Exercise inputs:
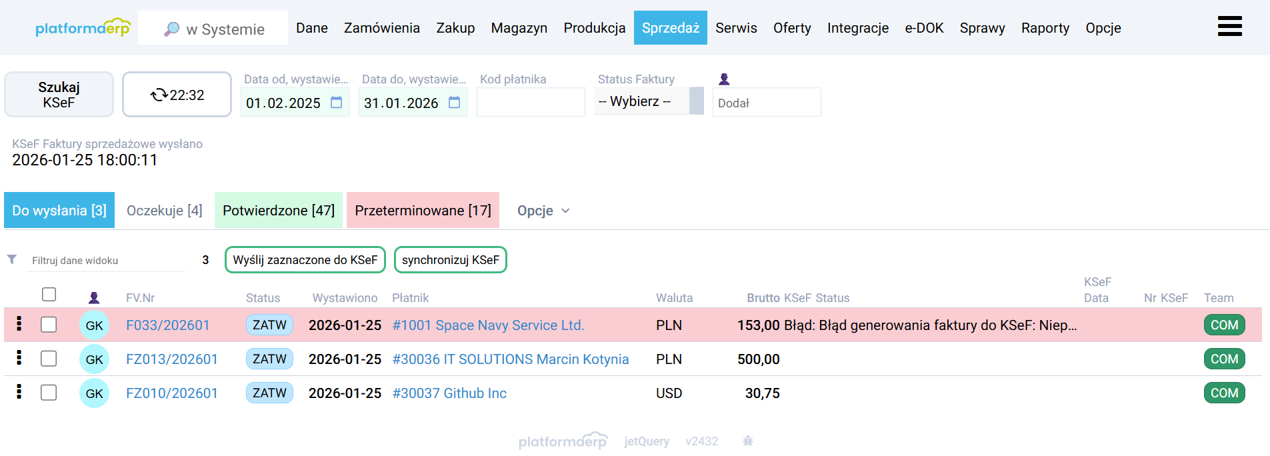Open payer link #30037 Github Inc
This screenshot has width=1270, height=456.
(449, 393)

---

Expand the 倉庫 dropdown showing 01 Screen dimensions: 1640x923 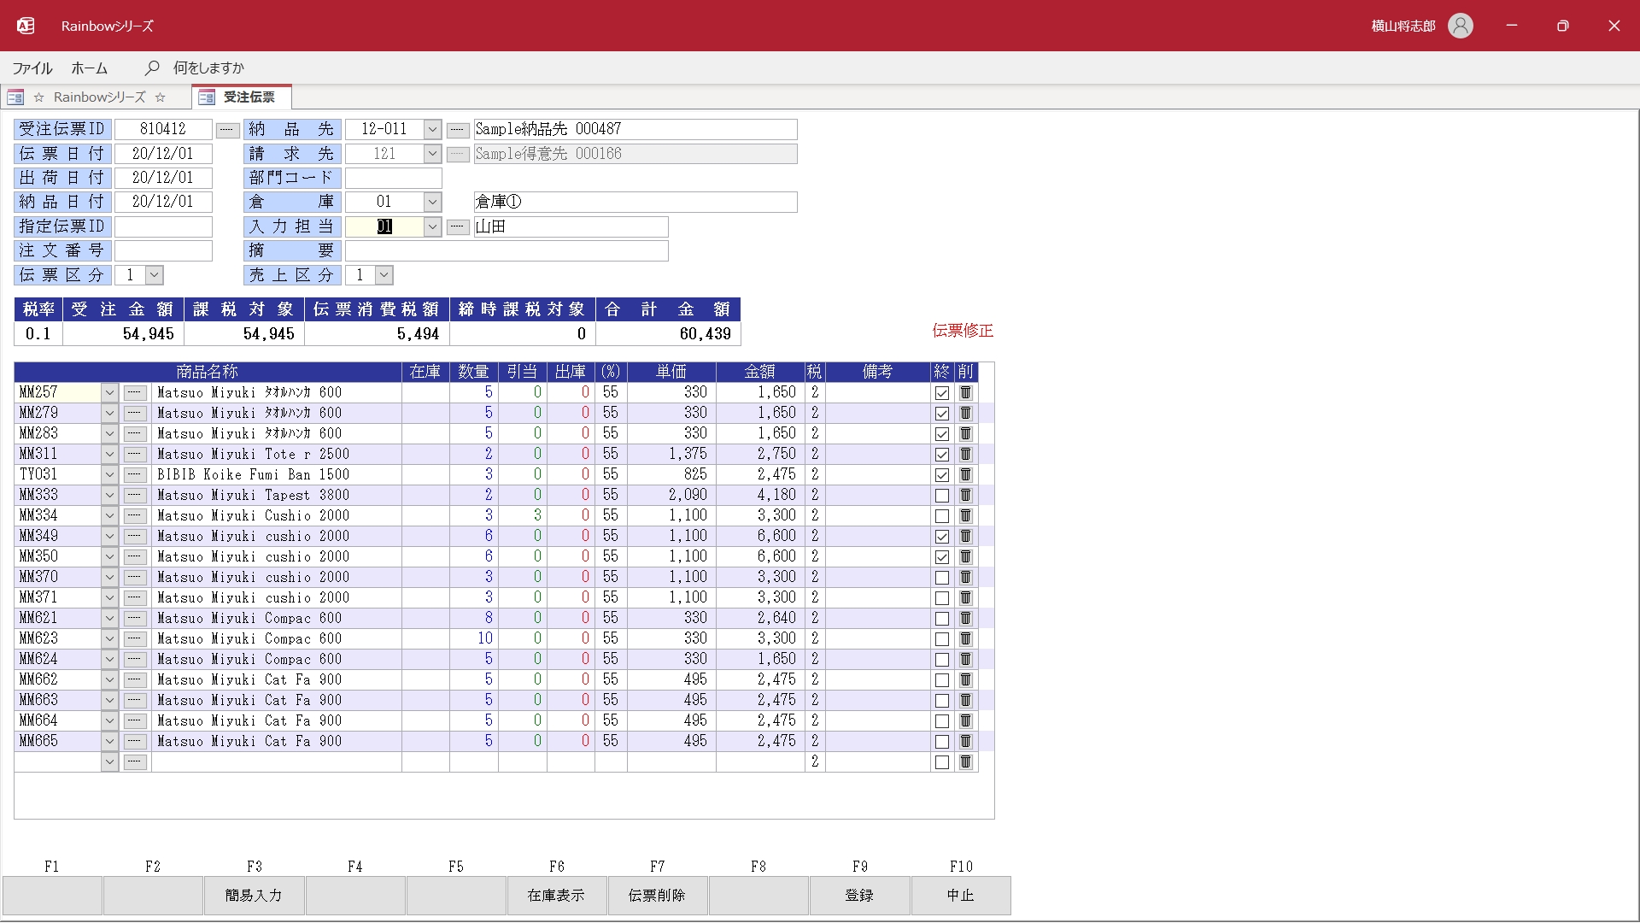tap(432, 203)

* * *

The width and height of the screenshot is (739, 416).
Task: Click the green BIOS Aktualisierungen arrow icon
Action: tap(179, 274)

Problem details: Copy out the records from the line with "The width and" to the line with "Action: tap(179, 274)", including both of those lines.

Answer for the task:
The width and height of the screenshot is (739, 416).
Task: Click the green BIOS Aktualisierungen arrow icon
Action: tap(179, 274)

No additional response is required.